As you described here, we should add the
startAuthenticationworkflow in the head section or let the UI wait some n seconds, is this workaround still required, or are there any better solutions, because I find it quite unpleasant to implement thestartAuthenticationin the head section or wait n seconds 😞
Good question @lmarschall, let me ask around and see what the consensus is.
Would it be possible to create a new passkey on login with an existing passkey, with Conditional Create, as well?
Hmm, conditional create in the L3 draft says this...
It is up to the user agent to decide when it believes an authentication ceremony has been completed. That authentication ceremony MAY be performed via other means than the Web Authentication API.
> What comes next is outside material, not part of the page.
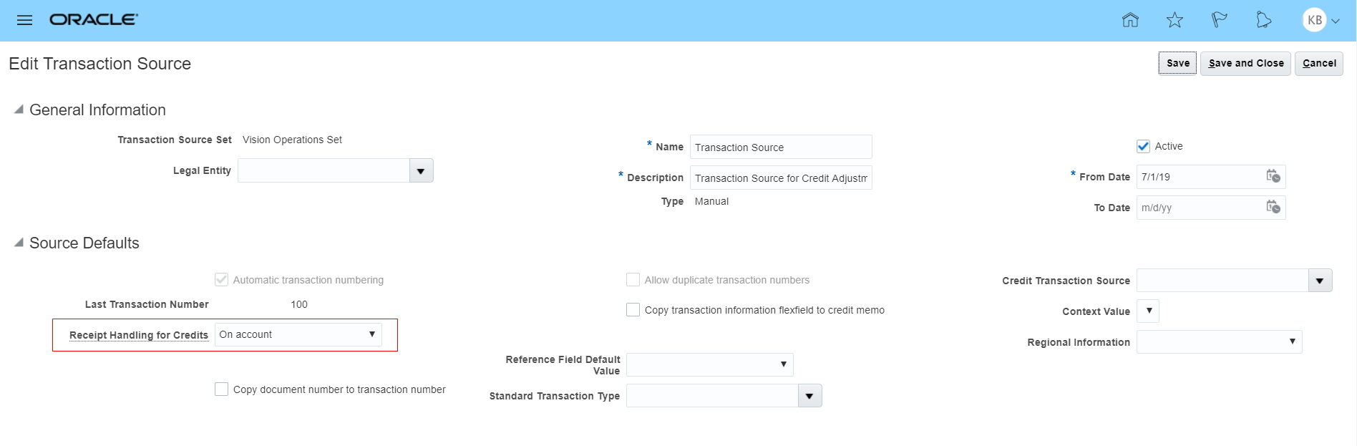Open the Credit Transaction Source dropdown
This screenshot has width=1357, height=446.
point(1320,281)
Which means the answer is "maybe, but it's up to the browser" 🤔
@MasterKale Sound great, I'm looking forward to tinker a bit with the conditional create workflow, presenting users with only one webauthn dialogue in the browser when switching devices would be awesome.
I'm gearing up to tackle this Soon™ and realized that I need to consider how to allow the user presence bit to be false. Conditional create makes this a first for WebAuthn; it's otherwise required to be true.
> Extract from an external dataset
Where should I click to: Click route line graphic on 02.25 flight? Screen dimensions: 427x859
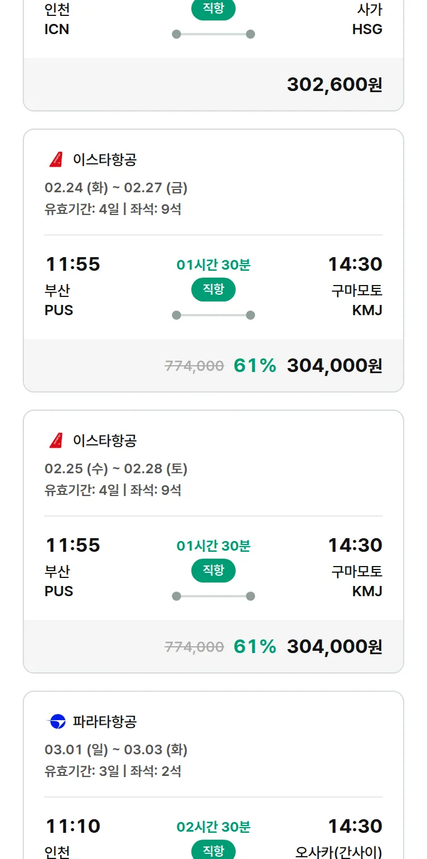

I need to add a new option to startRegistration() like useBrowserAutofill in startAuthentication(). For those following this issue, I need to decide on a name for the new option. This is a flag to "silently request the creation of a WebAuthn credential from the password manager (which is also a passkey provider) that the user just used to facilitate login."
Potential candidates include:
silentlyCreateuseAutomaticUpgrade(very Apple-centric though; maybe I try to coin a new term?)useQuietCreationmaybe? 🤔
I'm open to suggestions.
Maybe useCredentialsUpgrade gives a more broader term for this use case, because in the end an authenticated users credentials gets upgraded to passkeys.
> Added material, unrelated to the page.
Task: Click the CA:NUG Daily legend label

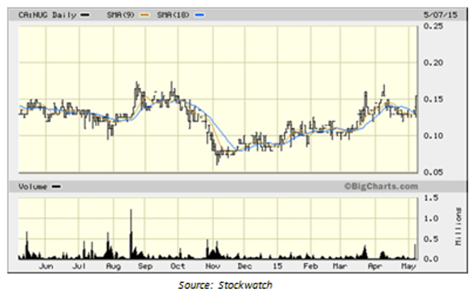Action: (x=47, y=15)
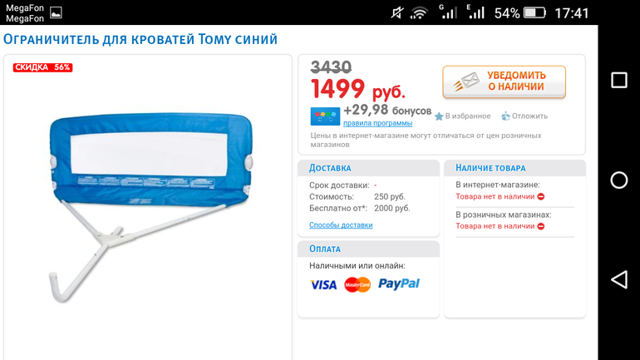Open recent apps with the square button
This screenshot has width=640, height=360.
point(619,80)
I went with useAutoRegister in #623, this'll go out as part of a v11 major release (after I close another issue or two)
@lmarschall Check out the new @simplewebauthn/[email protected] - startRegistration() has the new useAutoRegister option that should enable use of conditional create.
Just a heads up, the API of startRegistration() changed to accept a single argument object, with the positional arguments as properties within. See the CHANGELOG for more info about this:
https://github.com/MasterKale/SimpleWebAuthn/blob/master/CHANGELOG.md#browser-positional-arguments-in-startregistration-and-startauthentication-have-been-replaced-by-a-single-object
EDIT: nevermind, I realized it requires Apple passwords and enabling "Allow automatic passkey upgrades", so it's an apple only thing, wasn't clear from the changelog
@MasterKale Hi, sorry for the noob question, I wanted to try this new functionality even tho it's not documented yet, but adding useAutoRegister to startRegistration doesn't seem to do anything on chrome browser v130 on both windows 11 and android, am i missing something? Maybe this is expected to work only on Safari 18? This is how I added it, but it works just the same as if I just passed options alone, so the UI to create passkeys is being displayed.
attestationResponse = await SimpleWebAuthnBrowser.startRegistration({ optionsJSON: options, useAutoRegister: true });
@MasterKale Thank you for the advancements in this project, definitely going to take a look at the new functions this week :+1:
EDIT: nevermind, I realized it requires Apple passwords and enabling "Allow automatic passkey upgrades", so it's an apple only thing, wasn't clear from the changelog
@swagliquido Support for conditional create must exist in the passkey provider and the operating system (and/or browser depending on what's talking to the passkey provider.) Right now Apple's operating system and iCloud Keychain are the first combination of that I know of to have pretty reliable support for this. Microsoft and Google will gradually implement support in Windows and Android respectively, and it's likely Chrome will be able to broker some of this as well/in the meantime while the OSs get updated.